[WHAT TO DO] Look through the material below and copy every line containing the word "kočka".
============
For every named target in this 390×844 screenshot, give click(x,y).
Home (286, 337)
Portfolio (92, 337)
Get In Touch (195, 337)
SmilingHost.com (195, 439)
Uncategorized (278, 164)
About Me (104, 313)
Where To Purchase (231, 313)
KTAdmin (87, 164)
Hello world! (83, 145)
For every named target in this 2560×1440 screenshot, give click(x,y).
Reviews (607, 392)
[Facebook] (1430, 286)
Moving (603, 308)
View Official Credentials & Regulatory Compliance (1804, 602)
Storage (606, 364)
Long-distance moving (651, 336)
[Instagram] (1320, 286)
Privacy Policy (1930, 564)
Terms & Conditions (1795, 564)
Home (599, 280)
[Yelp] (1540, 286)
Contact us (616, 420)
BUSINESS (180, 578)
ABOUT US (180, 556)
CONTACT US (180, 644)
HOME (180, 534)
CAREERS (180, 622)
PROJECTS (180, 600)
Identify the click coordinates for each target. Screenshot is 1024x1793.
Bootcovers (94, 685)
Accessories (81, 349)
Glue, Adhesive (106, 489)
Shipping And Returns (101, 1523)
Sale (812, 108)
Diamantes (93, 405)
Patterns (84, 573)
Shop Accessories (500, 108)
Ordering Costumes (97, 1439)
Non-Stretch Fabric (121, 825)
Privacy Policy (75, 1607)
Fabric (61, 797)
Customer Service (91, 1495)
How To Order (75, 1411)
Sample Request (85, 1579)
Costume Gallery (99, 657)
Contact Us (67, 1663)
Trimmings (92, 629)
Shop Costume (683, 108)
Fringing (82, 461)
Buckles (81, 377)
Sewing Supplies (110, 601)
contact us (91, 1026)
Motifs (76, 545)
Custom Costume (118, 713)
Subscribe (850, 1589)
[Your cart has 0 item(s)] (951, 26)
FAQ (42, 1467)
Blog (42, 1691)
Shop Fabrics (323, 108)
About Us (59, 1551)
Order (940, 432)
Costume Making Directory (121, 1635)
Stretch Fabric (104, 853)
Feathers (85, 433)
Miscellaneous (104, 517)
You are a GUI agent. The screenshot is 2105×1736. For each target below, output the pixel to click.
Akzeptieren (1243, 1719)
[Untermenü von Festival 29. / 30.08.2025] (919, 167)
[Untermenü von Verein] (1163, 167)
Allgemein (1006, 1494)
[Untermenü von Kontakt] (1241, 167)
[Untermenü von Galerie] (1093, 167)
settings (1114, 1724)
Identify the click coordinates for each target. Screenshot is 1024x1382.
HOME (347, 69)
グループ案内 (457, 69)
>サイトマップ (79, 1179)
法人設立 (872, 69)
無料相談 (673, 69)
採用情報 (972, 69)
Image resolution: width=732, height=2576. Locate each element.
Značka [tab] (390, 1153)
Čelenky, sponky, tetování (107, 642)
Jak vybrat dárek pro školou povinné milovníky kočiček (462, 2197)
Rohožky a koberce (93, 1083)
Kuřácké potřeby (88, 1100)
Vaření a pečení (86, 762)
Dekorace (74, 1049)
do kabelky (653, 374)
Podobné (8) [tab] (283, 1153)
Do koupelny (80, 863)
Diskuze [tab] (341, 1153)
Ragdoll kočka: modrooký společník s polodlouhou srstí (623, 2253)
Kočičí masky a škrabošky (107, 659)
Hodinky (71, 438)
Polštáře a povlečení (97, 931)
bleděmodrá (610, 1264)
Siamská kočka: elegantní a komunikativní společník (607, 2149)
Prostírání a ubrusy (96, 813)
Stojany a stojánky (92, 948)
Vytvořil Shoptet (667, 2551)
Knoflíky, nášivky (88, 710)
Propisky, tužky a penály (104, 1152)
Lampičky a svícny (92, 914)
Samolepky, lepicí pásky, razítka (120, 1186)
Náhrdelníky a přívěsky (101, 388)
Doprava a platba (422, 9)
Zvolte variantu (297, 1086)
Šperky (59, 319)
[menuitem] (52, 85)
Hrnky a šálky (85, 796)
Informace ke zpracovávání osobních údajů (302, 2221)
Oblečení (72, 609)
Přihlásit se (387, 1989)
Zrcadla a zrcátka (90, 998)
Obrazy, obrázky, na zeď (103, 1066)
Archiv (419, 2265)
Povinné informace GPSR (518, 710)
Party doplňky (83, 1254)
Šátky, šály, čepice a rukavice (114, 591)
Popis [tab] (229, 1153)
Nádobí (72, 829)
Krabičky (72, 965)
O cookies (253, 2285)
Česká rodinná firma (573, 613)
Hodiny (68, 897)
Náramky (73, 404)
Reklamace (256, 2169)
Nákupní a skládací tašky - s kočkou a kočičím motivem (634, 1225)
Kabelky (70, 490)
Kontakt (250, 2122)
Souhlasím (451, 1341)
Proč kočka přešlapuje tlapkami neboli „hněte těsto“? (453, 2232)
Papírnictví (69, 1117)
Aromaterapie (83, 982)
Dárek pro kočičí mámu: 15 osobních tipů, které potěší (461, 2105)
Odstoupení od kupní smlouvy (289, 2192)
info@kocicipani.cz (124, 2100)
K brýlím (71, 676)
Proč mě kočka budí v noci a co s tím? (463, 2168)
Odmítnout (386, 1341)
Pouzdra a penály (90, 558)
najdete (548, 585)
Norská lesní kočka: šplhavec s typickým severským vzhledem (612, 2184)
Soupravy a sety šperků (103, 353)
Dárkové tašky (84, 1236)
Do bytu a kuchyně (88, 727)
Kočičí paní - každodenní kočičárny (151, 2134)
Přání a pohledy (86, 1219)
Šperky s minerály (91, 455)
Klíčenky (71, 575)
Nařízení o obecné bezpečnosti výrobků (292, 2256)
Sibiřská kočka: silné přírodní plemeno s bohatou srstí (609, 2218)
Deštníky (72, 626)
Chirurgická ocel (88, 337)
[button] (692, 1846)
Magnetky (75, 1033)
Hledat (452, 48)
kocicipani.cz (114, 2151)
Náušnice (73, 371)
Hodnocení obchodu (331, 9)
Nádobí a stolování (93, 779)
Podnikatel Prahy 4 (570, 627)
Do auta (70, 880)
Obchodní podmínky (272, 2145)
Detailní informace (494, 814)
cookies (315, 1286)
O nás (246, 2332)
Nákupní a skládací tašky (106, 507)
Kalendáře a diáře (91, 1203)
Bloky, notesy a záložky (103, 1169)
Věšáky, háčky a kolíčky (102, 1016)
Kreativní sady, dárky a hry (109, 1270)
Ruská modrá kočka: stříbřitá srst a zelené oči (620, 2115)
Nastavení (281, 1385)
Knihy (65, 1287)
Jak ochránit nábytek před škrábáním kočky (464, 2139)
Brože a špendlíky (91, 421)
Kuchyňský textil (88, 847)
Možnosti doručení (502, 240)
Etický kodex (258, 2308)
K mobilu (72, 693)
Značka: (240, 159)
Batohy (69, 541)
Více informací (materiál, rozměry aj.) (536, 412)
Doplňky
============
[SOLUTION BELOW]
Ragdoll kočka: modrooký společník s polodlouhou srstí (623, 2253)
Siamská kočka: elegantní a komunikativní společník (607, 2149)
Proč kočka přešlapuje tlapkami neboli „hněte těsto“? (453, 2232)
Proč mě kočka budí v noci a co s tím? (463, 2168)
Norská lesní kočka: šplhavec s typickým severským vzhledem (612, 2184)
Sibiřská kočka: silné přírodní plemeno s bohatou srstí (609, 2218)
Ruská modrá kočka: stříbřitá srst a zelené oči (620, 2115)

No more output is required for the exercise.